**PROMPT**:
Repeat all the items below, swapping every "GUI agent" for "UI agent" and leaving everything else unchanged.

─── EXERCISE MATERIAL

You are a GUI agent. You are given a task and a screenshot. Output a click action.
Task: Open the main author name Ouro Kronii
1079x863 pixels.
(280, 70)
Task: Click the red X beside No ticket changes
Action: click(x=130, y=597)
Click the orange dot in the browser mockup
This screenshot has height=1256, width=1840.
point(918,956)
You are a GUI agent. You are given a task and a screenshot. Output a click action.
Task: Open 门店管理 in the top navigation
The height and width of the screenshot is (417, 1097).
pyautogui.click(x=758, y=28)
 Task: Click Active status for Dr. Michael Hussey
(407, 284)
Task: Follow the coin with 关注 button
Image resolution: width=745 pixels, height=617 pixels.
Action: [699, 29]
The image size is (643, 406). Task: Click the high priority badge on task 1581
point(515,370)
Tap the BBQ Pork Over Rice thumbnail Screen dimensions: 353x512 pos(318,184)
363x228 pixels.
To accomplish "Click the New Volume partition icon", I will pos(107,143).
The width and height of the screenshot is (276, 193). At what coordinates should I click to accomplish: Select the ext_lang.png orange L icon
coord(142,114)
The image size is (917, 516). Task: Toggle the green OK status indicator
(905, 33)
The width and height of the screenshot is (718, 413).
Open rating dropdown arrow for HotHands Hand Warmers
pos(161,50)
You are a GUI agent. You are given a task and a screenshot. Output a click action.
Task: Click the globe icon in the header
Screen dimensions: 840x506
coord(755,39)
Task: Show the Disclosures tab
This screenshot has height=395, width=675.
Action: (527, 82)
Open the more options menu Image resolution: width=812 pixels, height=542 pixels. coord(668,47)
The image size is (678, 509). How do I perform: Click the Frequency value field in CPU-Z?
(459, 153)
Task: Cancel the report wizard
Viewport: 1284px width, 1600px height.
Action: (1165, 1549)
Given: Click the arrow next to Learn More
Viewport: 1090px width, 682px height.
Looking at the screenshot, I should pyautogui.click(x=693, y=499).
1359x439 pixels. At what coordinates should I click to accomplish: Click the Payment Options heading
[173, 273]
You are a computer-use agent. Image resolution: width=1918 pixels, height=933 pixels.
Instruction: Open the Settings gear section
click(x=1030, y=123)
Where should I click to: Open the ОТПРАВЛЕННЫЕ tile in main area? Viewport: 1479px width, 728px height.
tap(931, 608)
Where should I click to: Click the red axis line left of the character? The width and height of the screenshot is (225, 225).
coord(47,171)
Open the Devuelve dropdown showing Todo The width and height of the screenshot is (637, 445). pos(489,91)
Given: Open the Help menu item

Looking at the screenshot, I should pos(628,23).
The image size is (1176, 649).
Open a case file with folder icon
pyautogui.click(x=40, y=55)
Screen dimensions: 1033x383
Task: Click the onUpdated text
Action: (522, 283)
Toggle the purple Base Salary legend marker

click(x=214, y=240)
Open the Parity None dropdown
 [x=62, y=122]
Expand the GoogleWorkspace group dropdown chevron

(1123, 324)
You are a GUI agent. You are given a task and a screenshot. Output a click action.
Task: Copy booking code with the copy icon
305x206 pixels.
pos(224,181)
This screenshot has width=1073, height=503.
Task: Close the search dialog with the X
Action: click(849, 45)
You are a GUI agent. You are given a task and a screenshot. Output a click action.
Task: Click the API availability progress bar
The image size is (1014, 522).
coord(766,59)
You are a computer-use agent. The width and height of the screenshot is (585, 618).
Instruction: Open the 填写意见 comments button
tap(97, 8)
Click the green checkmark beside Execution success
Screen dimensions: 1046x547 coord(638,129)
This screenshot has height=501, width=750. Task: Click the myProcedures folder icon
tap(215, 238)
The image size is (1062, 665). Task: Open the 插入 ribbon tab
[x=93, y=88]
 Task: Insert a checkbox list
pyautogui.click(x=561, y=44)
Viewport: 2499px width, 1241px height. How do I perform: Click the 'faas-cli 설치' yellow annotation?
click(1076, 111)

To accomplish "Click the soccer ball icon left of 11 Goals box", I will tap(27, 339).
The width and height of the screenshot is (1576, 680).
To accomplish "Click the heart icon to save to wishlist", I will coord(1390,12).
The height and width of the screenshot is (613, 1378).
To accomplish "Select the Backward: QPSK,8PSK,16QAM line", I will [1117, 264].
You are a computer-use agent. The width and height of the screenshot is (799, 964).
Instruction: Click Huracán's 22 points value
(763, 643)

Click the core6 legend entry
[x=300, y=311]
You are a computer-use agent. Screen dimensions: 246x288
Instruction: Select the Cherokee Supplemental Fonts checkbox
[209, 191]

──────

**TASK OUTPUT**:
You are a UI agent. You are given a task and a screenshot. Output a click action.
Task: Open the main author name Ouro Kronii
1079x863 pixels.
(280, 70)
Task: Click the red X beside No ticket changes
Action: click(x=130, y=597)
Click the orange dot in the browser mockup
This screenshot has height=1256, width=1840.
point(918,956)
You are a UI agent. You are given a task and a screenshot. Output a click action.
Task: Open 门店管理 in the top navigation
The height and width of the screenshot is (417, 1097).
pyautogui.click(x=758, y=28)
 Task: Click Active status for Dr. Michael Hussey
(407, 284)
Task: Follow the coin with 关注 button
Image resolution: width=745 pixels, height=617 pixels.
Action: [699, 29]
The image size is (643, 406). Task: Click the high priority badge on task 1581
point(515,370)
Tap the BBQ Pork Over Rice thumbnail Screen dimensions: 353x512 pos(318,184)
363x228 pixels.
To accomplish "Click the New Volume partition icon", I will pos(107,143).
The width and height of the screenshot is (276, 193). At what coordinates should I click to accomplish: Select the ext_lang.png orange L icon
coord(142,114)
The image size is (917, 516). Task: Toggle the green OK status indicator
(905, 33)
The width and height of the screenshot is (718, 413).
Open rating dropdown arrow for HotHands Hand Warmers
pos(161,50)
You are a UI agent. You are given a task and a screenshot. Output a click action.
Task: Click the globe icon in the header
Screen dimensions: 840x506
coord(755,39)
Task: Show the Disclosures tab
This screenshot has height=395, width=675.
Action: (527, 82)
Open the more options menu Image resolution: width=812 pixels, height=542 pixels. coord(668,47)
The image size is (678, 509). How do I perform: Click the Frequency value field in CPU-Z?
(459, 153)
Task: Cancel the report wizard
Viewport: 1284px width, 1600px height.
Action: (1165, 1549)
Given: Click the arrow next to Learn More
Viewport: 1090px width, 682px height.
Looking at the screenshot, I should pyautogui.click(x=693, y=499).
1359x439 pixels. At what coordinates should I click to accomplish: Click the Payment Options heading
[173, 273]
You are a computer-use agent. Image resolution: width=1918 pixels, height=933 pixels.
Instruction: Open the Settings gear section
click(x=1030, y=123)
Where should I click to: Open the ОТПРАВЛЕННЫЕ tile in main area? Viewport: 1479px width, 728px height.
tap(931, 608)
Where should I click to: Click the red axis line left of the character? The width and height of the screenshot is (225, 225).
coord(47,171)
Open the Devuelve dropdown showing Todo The width and height of the screenshot is (637, 445). pos(489,91)
Given: Open the Help menu item

Looking at the screenshot, I should pos(628,23).
The image size is (1176, 649).
Open a case file with folder icon
pyautogui.click(x=40, y=55)
Screen dimensions: 1033x383
Task: Click the onUpdated text
Action: (522, 283)
Toggle the purple Base Salary legend marker

click(x=214, y=240)
Open the Parity None dropdown
 [x=62, y=122]
Expand the GoogleWorkspace group dropdown chevron

(1123, 324)
You are a UI agent. You are given a task and a screenshot. Output a click action.
Task: Copy booking code with the copy icon
305x206 pixels.
pos(224,181)
This screenshot has width=1073, height=503.
Task: Close the search dialog with the X
Action: click(849, 45)
You are a UI agent. You are given a task and a screenshot. Output a click action.
Task: Click the API availability progress bar
The image size is (1014, 522).
coord(766,59)
You are a computer-use agent. The width and height of the screenshot is (585, 618).
Instruction: Open the 填写意见 comments button
tap(97, 8)
Click the green checkmark beside Execution success
Screen dimensions: 1046x547 coord(638,129)
This screenshot has height=501, width=750. Task: Click the myProcedures folder icon
tap(215, 238)
The image size is (1062, 665). Task: Open the 插入 ribbon tab
[x=93, y=88]
 Task: Insert a checkbox list
pyautogui.click(x=561, y=44)
Viewport: 2499px width, 1241px height. How do I perform: Click the 'faas-cli 설치' yellow annotation?
click(1076, 111)

To accomplish "Click the soccer ball icon left of 11 Goals box", I will tap(27, 339).
The width and height of the screenshot is (1576, 680).
To accomplish "Click the heart icon to save to wishlist", I will coord(1390,12).
The height and width of the screenshot is (613, 1378).
To accomplish "Select the Backward: QPSK,8PSK,16QAM line", I will [1117, 264].
You are a computer-use agent. The width and height of the screenshot is (799, 964).
Instruction: Click Huracán's 22 points value
(763, 643)

Click the core6 legend entry
[x=300, y=311]
You are a computer-use agent. Screen dimensions: 246x288
Instruction: Select the Cherokee Supplemental Fonts checkbox
[209, 191]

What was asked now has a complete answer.